* _TASK TO CARRY OUT_:
In the USD/INR text, switch "descending channel" to "falling channel" and write out the passage from "The Indian rupee" to "level at 72.95." with that change.

-- START TEXT PROVIDED --

Meanwhile, the USD/INR pair has dropped even as the US dollar has strengthened. Other emerging market currencies like the South African rand and Mexican peso have declined against the dollar. This price action is probably because the Indian government has avoided large-scale lockdowns. In a note last week, analysts at TD Securities said:
“Lack of widespread lockdowns suggest prices are unlikely to pick up significantly. As such, we don’t expect the RBI to react by tightening monetary policy at a time of pressure on economic activity. We continue to suggest receiving rates.”
The Indian rupee has also gained because of the large inflows of humanitarian aid and the fact that analysts don’t see further easing by the RBI.
Later today, the USD/INR pair will react to the latest retail sales numbers from the United States. Analysts expect that the volume of sales moderated in April after surging in March following the stimulus package.
USD/INR technical forecast
The USD/INR has been in a downward trend in the past few weeks. This has seen it drop below the 61.8% Fibonacci retracement level. The pair has also fallen below the short and longer-term moving averages. It is also slightly below the upper line of the descending channel. It has also moved below the bearish flag pattern. Therefore, the pair may keep falling as bears target the 78.6% Fibonacci retracement level at 72.95.

-- END TEXT PROVIDED --
-- START DATA EXTRACT --

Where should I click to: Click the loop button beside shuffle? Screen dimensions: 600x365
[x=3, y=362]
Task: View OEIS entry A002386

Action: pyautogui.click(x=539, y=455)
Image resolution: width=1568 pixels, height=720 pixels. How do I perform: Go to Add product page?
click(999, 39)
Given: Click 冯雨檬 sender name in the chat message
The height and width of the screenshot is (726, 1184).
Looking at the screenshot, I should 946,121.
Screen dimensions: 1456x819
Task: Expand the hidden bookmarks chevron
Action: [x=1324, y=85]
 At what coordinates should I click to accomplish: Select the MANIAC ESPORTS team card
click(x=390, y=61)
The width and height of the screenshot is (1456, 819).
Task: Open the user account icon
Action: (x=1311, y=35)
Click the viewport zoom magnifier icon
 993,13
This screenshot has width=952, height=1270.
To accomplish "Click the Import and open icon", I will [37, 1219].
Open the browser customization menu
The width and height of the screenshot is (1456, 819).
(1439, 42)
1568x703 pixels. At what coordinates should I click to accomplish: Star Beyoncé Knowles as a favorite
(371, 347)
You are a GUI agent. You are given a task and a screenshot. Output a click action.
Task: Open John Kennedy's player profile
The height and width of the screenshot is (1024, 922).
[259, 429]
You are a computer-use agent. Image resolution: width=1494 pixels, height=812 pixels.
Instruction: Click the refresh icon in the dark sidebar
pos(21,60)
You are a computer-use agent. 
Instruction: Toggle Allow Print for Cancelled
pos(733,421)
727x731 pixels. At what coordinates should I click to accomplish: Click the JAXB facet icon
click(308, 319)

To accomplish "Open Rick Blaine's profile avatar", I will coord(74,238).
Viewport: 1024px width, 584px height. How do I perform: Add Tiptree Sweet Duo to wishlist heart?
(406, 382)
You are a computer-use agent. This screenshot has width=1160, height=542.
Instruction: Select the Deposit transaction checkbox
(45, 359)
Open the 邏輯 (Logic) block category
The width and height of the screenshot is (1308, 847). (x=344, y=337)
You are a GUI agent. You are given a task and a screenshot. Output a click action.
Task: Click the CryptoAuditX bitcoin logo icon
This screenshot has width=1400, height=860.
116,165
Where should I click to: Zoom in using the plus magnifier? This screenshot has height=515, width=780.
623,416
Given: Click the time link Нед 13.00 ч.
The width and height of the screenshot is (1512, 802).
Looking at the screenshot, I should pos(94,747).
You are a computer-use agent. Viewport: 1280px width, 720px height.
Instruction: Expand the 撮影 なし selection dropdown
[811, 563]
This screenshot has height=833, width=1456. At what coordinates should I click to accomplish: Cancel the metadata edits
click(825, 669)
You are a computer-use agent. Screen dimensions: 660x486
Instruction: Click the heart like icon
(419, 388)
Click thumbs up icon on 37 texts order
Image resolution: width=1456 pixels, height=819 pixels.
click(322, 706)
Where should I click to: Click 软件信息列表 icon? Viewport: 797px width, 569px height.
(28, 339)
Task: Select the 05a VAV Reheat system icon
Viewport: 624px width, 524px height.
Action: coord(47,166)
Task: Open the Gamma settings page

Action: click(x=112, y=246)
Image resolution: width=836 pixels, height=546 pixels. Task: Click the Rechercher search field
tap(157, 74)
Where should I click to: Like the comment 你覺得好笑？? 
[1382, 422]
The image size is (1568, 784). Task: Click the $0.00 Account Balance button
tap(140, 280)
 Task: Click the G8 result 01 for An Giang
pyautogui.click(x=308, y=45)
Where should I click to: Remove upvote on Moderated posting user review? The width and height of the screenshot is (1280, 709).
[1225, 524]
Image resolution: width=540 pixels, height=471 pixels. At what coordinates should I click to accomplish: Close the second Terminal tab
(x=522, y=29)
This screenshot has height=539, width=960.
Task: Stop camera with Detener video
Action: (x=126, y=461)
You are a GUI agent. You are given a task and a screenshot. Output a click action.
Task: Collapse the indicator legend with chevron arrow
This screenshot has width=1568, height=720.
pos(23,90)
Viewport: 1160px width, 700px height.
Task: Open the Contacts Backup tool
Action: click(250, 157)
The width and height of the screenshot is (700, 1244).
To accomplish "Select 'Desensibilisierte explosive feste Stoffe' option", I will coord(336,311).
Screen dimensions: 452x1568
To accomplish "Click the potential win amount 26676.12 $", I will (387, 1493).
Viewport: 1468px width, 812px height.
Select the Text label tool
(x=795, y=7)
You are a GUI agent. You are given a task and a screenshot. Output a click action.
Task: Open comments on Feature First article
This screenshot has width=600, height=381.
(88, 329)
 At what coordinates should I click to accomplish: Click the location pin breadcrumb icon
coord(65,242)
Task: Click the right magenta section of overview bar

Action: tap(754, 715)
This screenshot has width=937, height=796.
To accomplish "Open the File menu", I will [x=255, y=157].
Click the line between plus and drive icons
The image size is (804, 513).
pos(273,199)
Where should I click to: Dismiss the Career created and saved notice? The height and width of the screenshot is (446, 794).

-- END DATA EXTRACT --

* _SOLUTION TO THE EXERCISE_:
The Indian rupee has also gained because of the large inflows of humanitarian aid and the fact that analysts don’t see further easing by the RBI.
Later today, the USD/INR pair will react to the latest retail sales numbers from the United States. Analysts expect that the volume of sales moderated in April after surging in March following the stimulus package.
USD/INR technical forecast
The USD/INR has been in a downward trend in the past few weeks. This has seen it drop below the 61.8% Fibonacci retracement level. The pair has also fallen below the short and longer-term moving averages. It is also slightly below the upper line of the falling channel. It has also moved below the bearish flag pattern. Therefore, the pair may keep falling as bears target the 78.6% Fibonacci retracement level at 72.95.